• **DATA TO PROCESS**
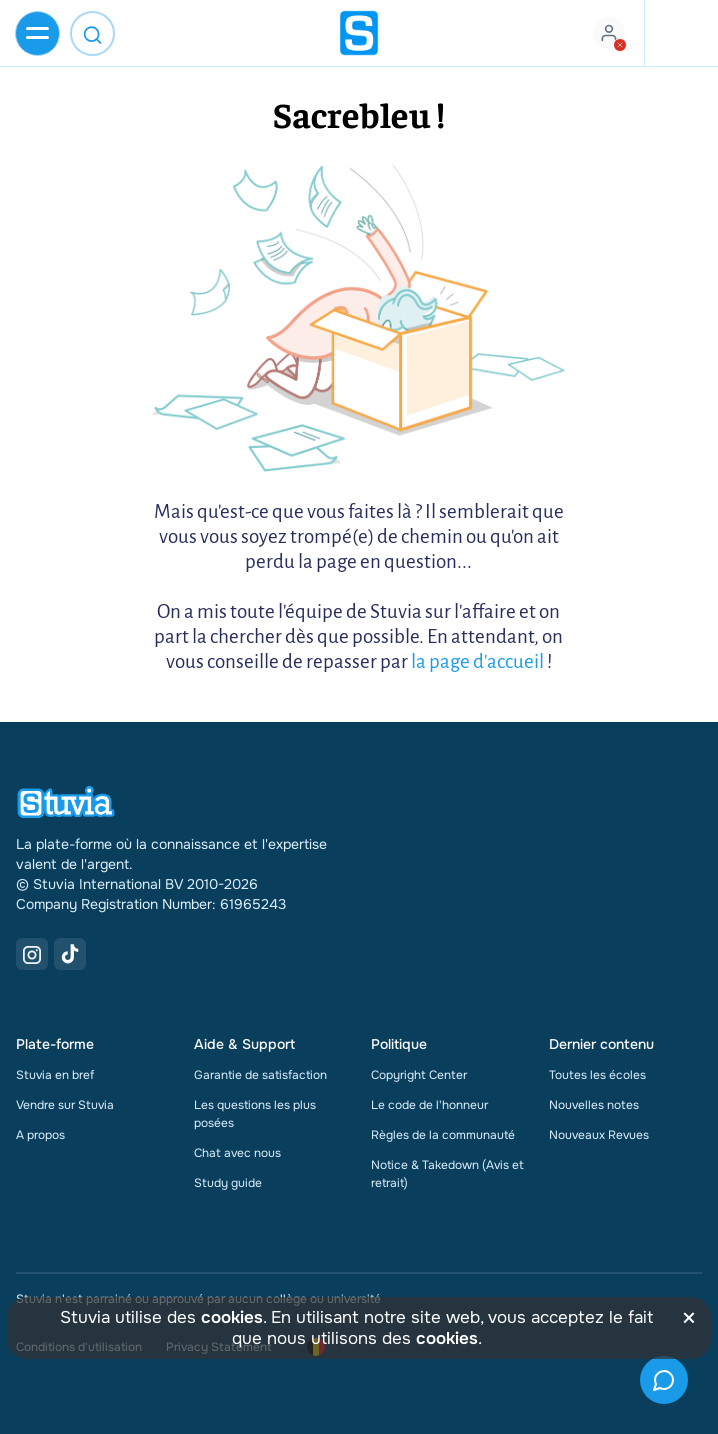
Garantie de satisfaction (260, 1075)
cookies (232, 1317)
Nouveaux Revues (599, 1135)
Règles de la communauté (443, 1135)
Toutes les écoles (597, 1075)
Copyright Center (419, 1075)
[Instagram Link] (32, 954)
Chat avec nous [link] (237, 1153)
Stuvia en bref (55, 1075)
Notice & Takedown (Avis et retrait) (447, 1174)
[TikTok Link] (70, 954)
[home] (359, 33)
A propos (40, 1135)
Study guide (228, 1183)
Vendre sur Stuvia (65, 1105)
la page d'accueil (477, 661)
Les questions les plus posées (255, 1114)
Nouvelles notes (594, 1105)
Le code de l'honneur (429, 1105)
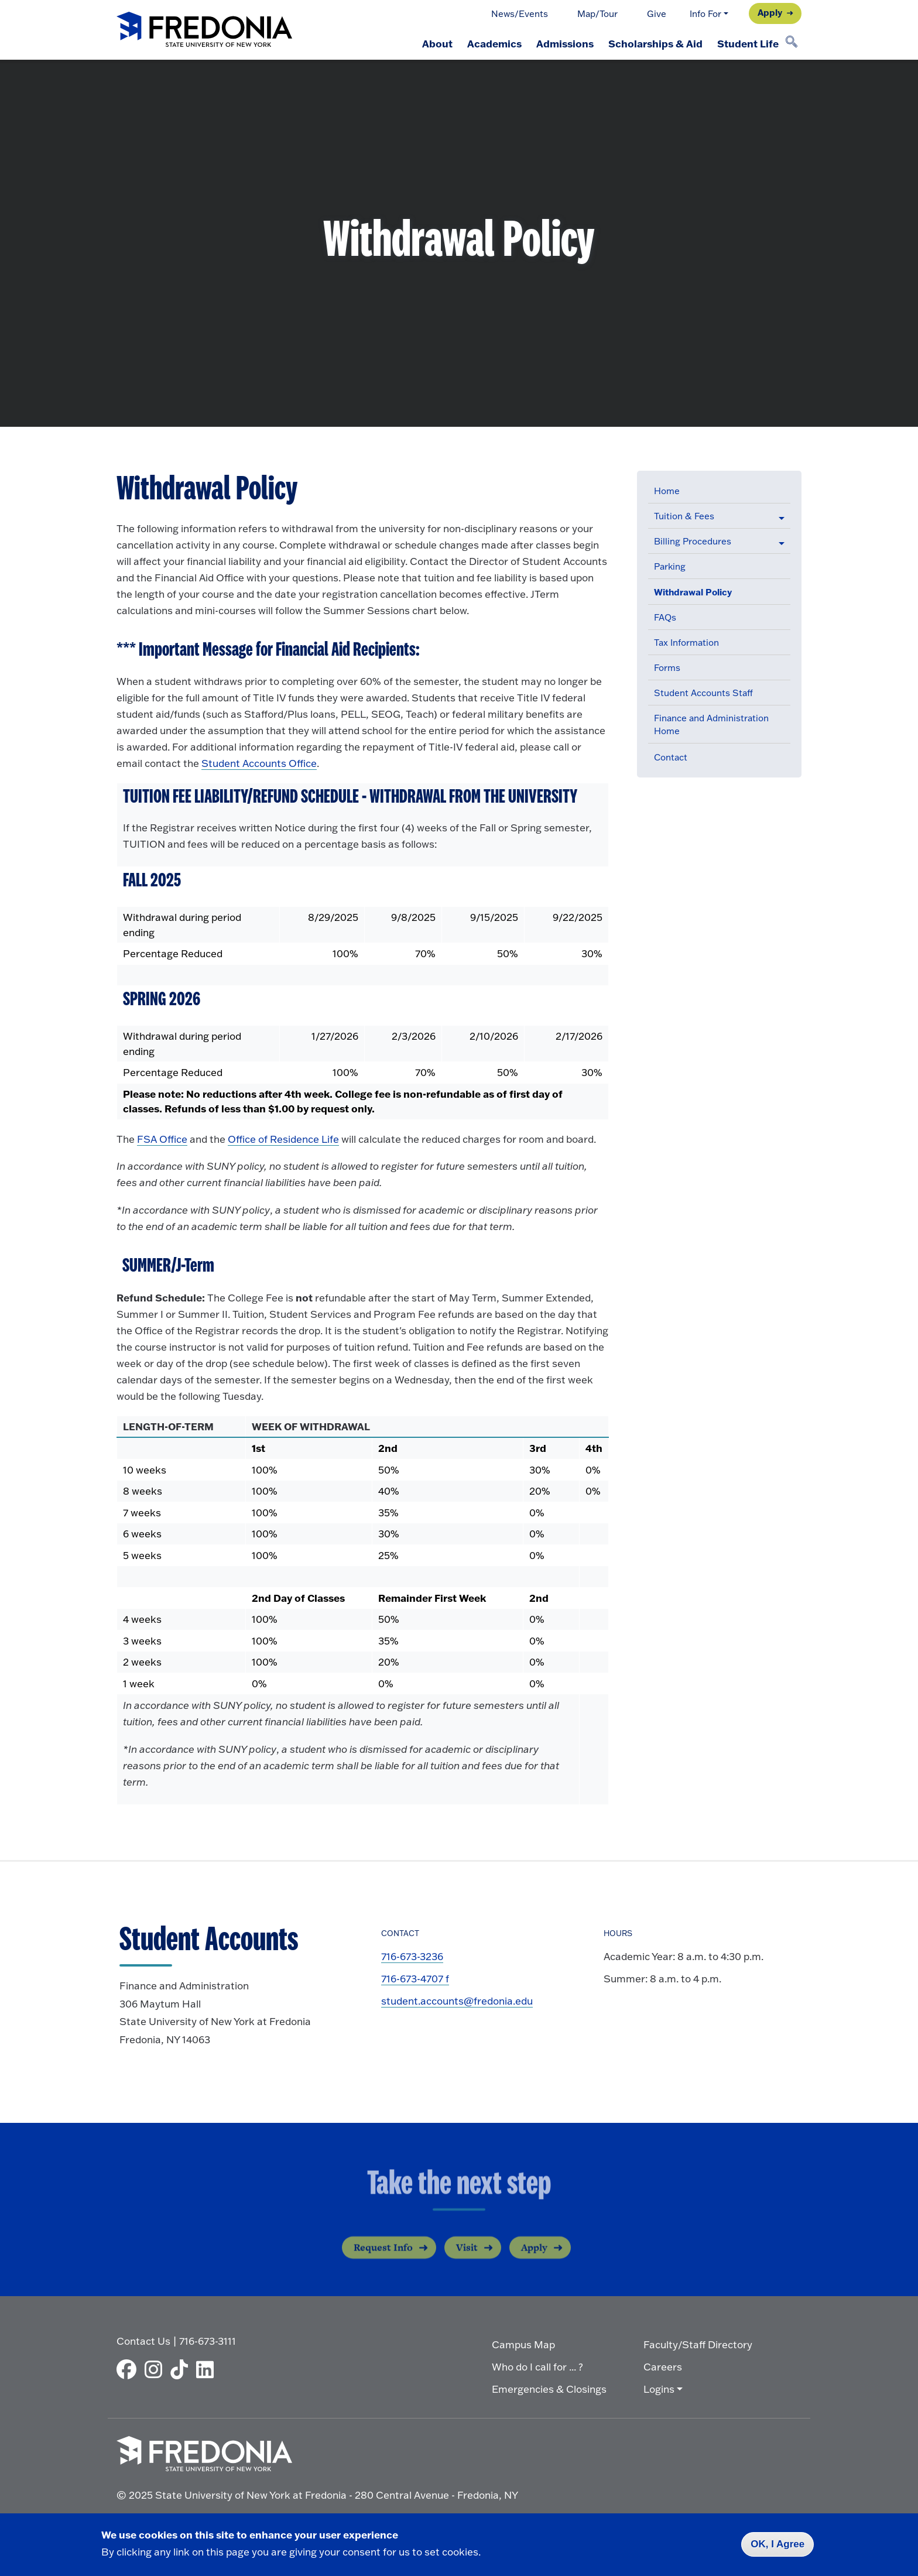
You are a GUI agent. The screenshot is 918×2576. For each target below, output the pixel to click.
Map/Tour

• **REQUIREMENT**
Write out every line above again, leaving out the pictures, and scale each coordinate in the answers by 1.7, rounding to the nearest whole number with halves rounded up.

• **FINISHED ANSWER**
Garantie de satisfaction (442, 1828)
cookies (394, 2239)
Nouveaux Revues (1018, 1930)
Règles de la communauté (753, 1930)
Toutes les écoles (1015, 1828)
Copyright Center (712, 1828)
[Instagram Link] (54, 1622)
Chat avec nous [link] (403, 1960)
Stuvia en bref (94, 1828)
Notice & Takedown (Avis et retrait) (760, 1996)
[TikTok Link] (119, 1622)
[home] (610, 56)
A propos (68, 1930)
Study guide (388, 2011)
Vendre sur Stuvia (111, 1879)
la page d'accueil (811, 1124)
Les questions les plus posées (434, 1894)
Nouvelles notes (1010, 1879)
Le code de l'honneur (729, 1879)
You are a GUI agent. The screenshot is 918×2576. For each target below, output the pixel to click.
Map/Tour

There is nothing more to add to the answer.